BPCells matrices are stored in sparse format, meaning only the non-zero entries are stored. Matrices can store integer counts data or decimal numbers (float or double). See details for more information.

Usage

write_matrix_memory(mat, compress = TRUE)

write_matrix_dir(
  mat,
  dir,
  compress = TRUE,
  buffer_size = 8192L,
  overwrite = FALSE
)

open_matrix_dir(dir, buffer_size = 8192L)

write_matrix_hdf5(
  mat,
  path,
  group,
  compress = TRUE,
  buffer_size = 8192L,
  chunk_size = 1024L,
  overwrite = FALSE,
  gzip_level = 0L
)

open_matrix_hdf5(path, group, buffer_size = 16384L)

Arguments

compress

Whether or not to compress the data.

dir

Directory to save the data into

buffer_size

For performance tuning only.

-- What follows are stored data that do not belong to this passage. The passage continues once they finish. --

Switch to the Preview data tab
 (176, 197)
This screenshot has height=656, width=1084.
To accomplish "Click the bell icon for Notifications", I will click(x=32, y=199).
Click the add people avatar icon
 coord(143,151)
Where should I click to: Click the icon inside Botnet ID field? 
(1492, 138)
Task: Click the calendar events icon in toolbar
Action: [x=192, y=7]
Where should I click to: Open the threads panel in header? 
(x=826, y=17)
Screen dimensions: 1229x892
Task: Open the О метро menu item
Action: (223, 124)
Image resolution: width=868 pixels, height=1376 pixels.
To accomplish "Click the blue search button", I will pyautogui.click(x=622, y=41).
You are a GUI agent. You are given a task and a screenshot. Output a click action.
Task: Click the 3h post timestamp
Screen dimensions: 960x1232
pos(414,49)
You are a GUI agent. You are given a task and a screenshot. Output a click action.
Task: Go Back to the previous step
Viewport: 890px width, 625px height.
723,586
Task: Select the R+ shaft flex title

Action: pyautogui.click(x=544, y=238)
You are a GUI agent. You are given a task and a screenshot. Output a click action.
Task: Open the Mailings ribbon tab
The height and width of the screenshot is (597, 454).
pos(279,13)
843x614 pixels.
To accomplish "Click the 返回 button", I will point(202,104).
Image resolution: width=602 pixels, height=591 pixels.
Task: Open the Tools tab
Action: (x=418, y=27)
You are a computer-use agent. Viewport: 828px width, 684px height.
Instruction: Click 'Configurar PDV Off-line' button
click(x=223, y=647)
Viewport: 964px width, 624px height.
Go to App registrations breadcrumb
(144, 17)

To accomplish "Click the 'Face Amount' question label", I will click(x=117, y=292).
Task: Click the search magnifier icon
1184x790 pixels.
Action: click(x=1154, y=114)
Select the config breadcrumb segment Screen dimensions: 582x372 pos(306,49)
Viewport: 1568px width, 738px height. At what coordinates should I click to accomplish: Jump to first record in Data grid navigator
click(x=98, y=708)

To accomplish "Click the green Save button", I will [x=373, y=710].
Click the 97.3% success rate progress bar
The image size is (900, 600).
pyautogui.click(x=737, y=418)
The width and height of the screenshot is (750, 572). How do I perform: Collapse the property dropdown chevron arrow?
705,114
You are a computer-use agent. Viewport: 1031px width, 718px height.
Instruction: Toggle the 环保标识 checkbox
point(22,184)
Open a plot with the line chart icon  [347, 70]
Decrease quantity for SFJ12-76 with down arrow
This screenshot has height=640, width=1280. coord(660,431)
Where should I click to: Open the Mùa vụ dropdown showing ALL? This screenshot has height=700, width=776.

The number of items to be buffered in memory before calling writes to disk.

overwrite

If TRUE, write to a temp dir then overwrite existing data. Alternatively, pass a temp path as a string to customize the temp dir location.

path

Path to the hdf5 file on disk

group

The group within the hdf5 file to write the data to. If writing to an existing hdf5 file this group must not already be in use

chunk_size

For performance tuning only. The chunk size used for the HDF5 array storage.

gzip_level

Gzip compression level. Default is 0 (no compression). This is recommended when both compression and compatibility with outside programs is required. Otherwise, using compress=TRUE is recommended as it is >10x faster with often similar compression levels.

matrix

Input matrix, either IterableMatrix or dgCMatrix

Value

BPCells matrix object

Details

Storage locations

Matrices can be stored in a directory on disk, in memory, or in an HDF5 file. Saving in a directory on disk is a good default for local analysis, as it provides the best I/O performance and lowest memory usage. The HDF5 format allows saving within existing hdf5 files to group data together, and the in memory format provides the fastest performance in the event memory usage is unimportant.

Bitpacking Compression

For typical RNA counts matrices holding integer counts, this bitpacking compression will result in 6-8x less space than an R dgCMatrix, and 4-6x smaller than a scipy csc_matrix. The compression will be more effective when the count values in the matrix are small, and when the rows of the matrix are sorted by rowMeans. In tests on RNA-seq data optimal ordering could save up to 40% of storage space. On non-integer data only the row indices are compressed, not the values themselves so space savings will be smaller.

For non-integer data matrices, bitpacking compression is much less effective, as it can only be applied to the indexes of each entry but not the values. There will still be some space savings, but far less than for counts matrices.